Now, more than ever, a sport that thrives off tradition has cause to hanker after a return to innocence, a return to a hot, joyous summer months before Pearl Harbour was bombed and war sent young men and women to the Pacific and Europe. And long before the still lingering scourge of steroids seeped into the game.

That summer of 1941, DiMaggio held a nation in his left-over-right grip and no matter how clichéd it sounds, Paul Simon and Tom Waits aren’t the only artists who “toast to the old days and DiMaggio too” with good reason.

Between May 15 and July 16, the son of an Italian immigrant emerged out of the shadow of Lou Gehrig and Babe Ruth by hitting safely in 56 straight games. (A hit isn’t exactly a score. If the player gets to any of the three bases or scores a home run, it counts as a hit.

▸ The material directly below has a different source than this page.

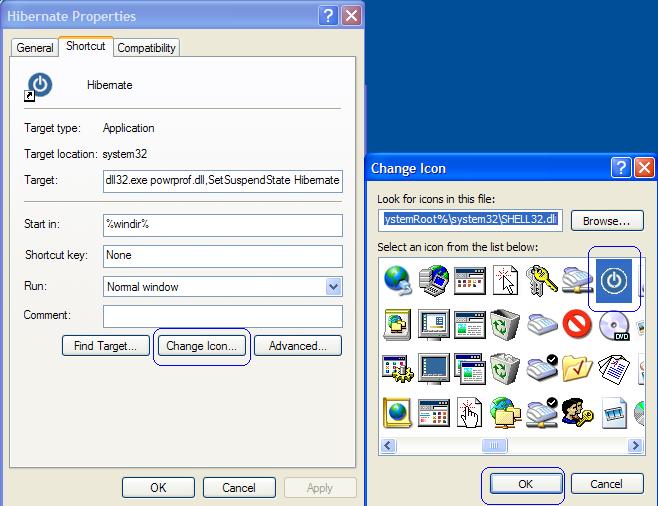Select the globe icon in top-left of list
Viewport: 658px width, 506px height.
(397, 279)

The closest anyone has come is 44 games in-a-row and the record he broke stretched back to “Wee” Willie Keeler in 1897).

That two-month stretch included a sweltering day in Washington during which a double-header against the Senators saw him equal and beat the record as temperatures approached 40C. “I was able to control myself,” DiMaggio would later recall. “But that doesn’t mean I wasn’t dying inside.”

Pitcher Robert “Lefty” Grove, who would retire the same year, summed up the intense pressure the Yankees legend must have been feeling: “He knew what the press and fans expected of him and he was always trying to live up to that image. He knew he was Joe DiMaggio and he knew what that meant to the country.”

More recently, Sports Illustrated’s Kostya Kennedy’s newly-published book, ‘56: Joe DiMaggio and the Last Magic Number in Sports’, described how almost the entire nation stopped what they were doing to listen in as the drama unfolded in the capital’s Griffith Park on July 2.

“In New York City radios played on stoops in Jackson Heights and on fire escapes in East Harlem, where Italian was still the language of the street … The play-by-play (commentary) by Arch McDonald would be broadcast on the powerful airwaves of WMAL through DC and east to the coasts of Maryland, Delaware and Virginia — the seaside hamlets that lay an entire country’s width from Joe DiMaggio’s Grotto on Fisherman’s Wharf in San Francisco.”

This week, in the birthplace of DiMaggio and the home of the current World Series champions, the San Francisco Giants, there is little evidence of sentimentality or even title-defence nerves.

Former Giants slugger Barry Bonds, who broke baseball’s home run record under a shroud of suspicion in August, 2007, is currently under trial in the city where he achieved heroic status. He is accused of lying to a Grand Jury about his steroid use — or lack thereof, as he would have everyone believe. Testifying against him on Monday was a former girlfriend who divulged some very personal information. We learned how his temper and head grew inversely proportionally to the size of his genitals. The sort of murky case every sport would dread.

Once again, Joltin’ Joe, a nation turns its lonely eyes to you (woo, woo, woo).